SEC Asked AMD, Intel About Possible Terrorism Ties
Professor Joseph Grundfest talked to reporter Ben Pimentel about advanced chip technology falling into the hands of embargoed nations and an SEC inquiry on the matter:
The Securities and Exchange Commission recently quizzed Intel Corp. (INTC) and Advanced Micro Devices Inc. (AMD), the world's top computer chipmakers, on their ties to so-called "sponsors of terrorism," inquiries one security analyst described as puzzling.
The SEC in May sent a letter to AMD asking the chip giant to describe its business relationships with such countries as Iran, Syria and Sudan, according to an SEC filing made public Monday. The letter also noted that the SEC was "aware of a December 2007 news report that your processors have been used to build Iran's most powerful supercomputer."

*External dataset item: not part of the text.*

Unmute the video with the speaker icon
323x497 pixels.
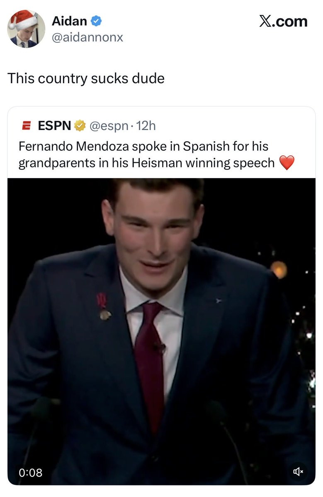pyautogui.click(x=298, y=471)
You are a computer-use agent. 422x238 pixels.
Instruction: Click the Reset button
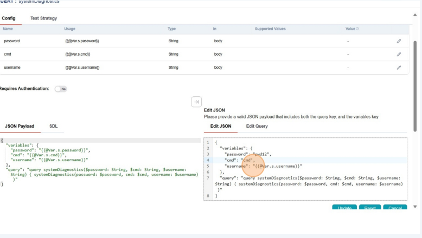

That same month, the agency also sent a letter to AMD's arch-rival, Intel, asking about its ties with embargoed countries, including Cuba, according to another SEC filing released last week.
...it is now virtually impossible to totally keep advanced computer chip technology from falling into the hands of the embargoed nations, given how easy it is to get increasingly powerful PCs.
Joseph Grundfest, a professor at Stanford Law School, echoed a similar view.
"Think about it this way," he said in an e-mail. "If Iran and North Korea can get their hands on the exotic machinery necessary to build highly sophisticated centrifuges, do you really think they can't get their hands on high-powered workstations and laptops?"